Find "Task: Disable Find whole words only" in the entries below; copy that line through the last, exactly, with no pictures.

Material supplied:

- Opening Delimiter -

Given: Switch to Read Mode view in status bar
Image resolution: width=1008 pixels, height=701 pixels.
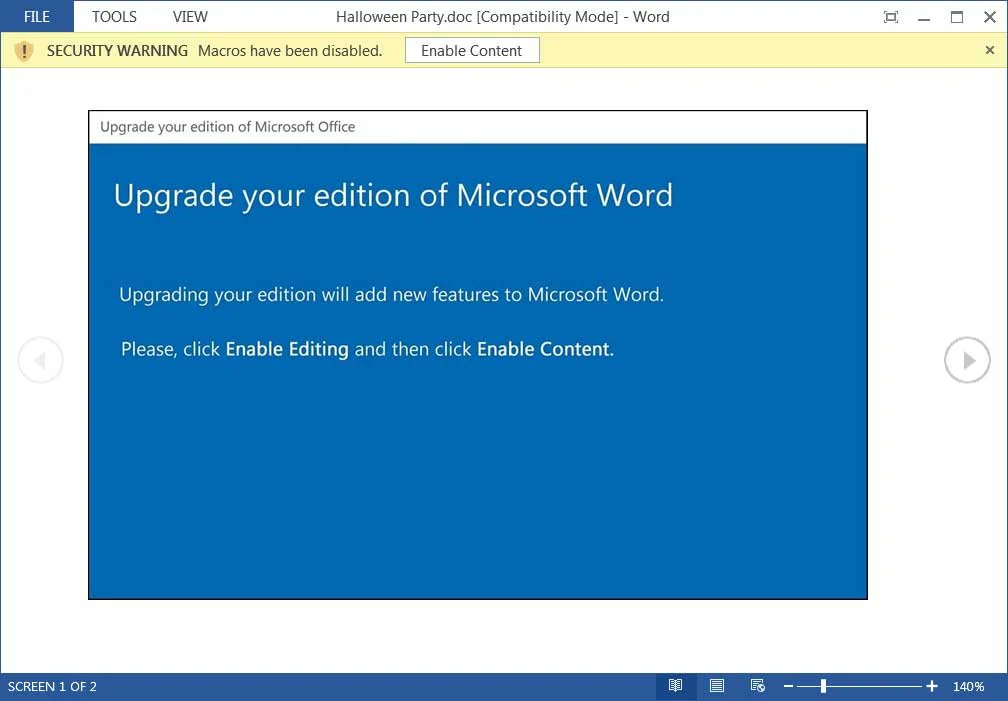Looking at the screenshot, I should click(x=676, y=686).
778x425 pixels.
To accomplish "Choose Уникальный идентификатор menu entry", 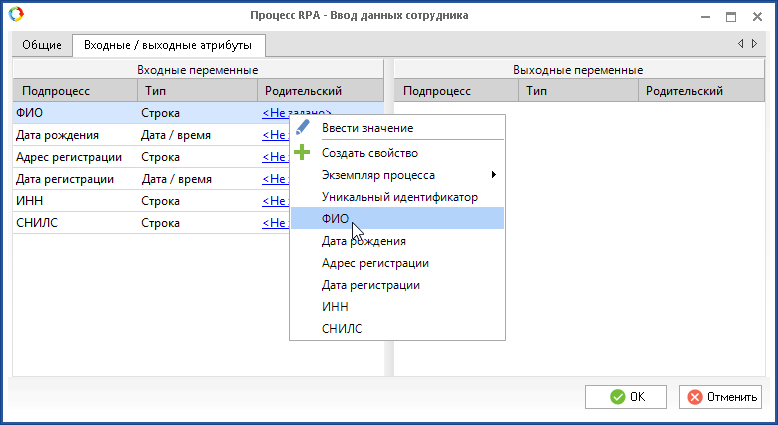I will point(400,197).
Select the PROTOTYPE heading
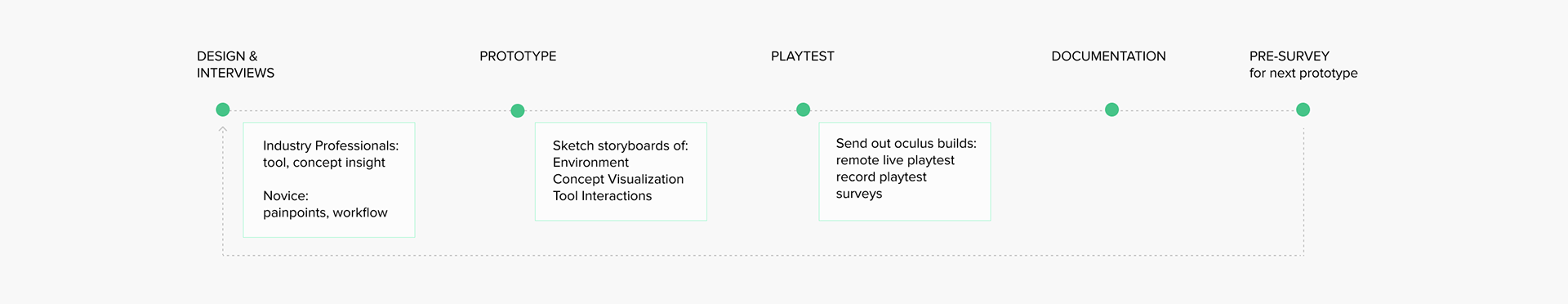The height and width of the screenshot is (304, 1568). tap(518, 56)
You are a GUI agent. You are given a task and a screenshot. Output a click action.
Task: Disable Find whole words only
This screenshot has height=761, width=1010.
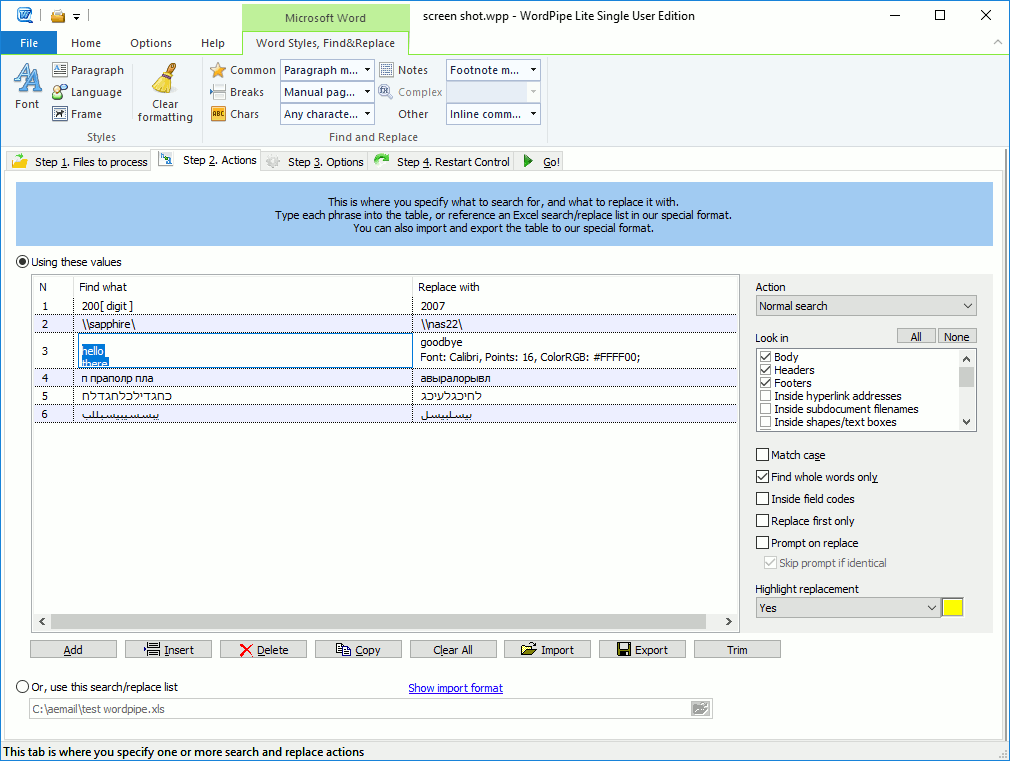coord(761,476)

- Closing Delimiter -

Exercise output:
Task: Disable Find whole words only
This screenshot has height=761, width=1010.
coord(761,476)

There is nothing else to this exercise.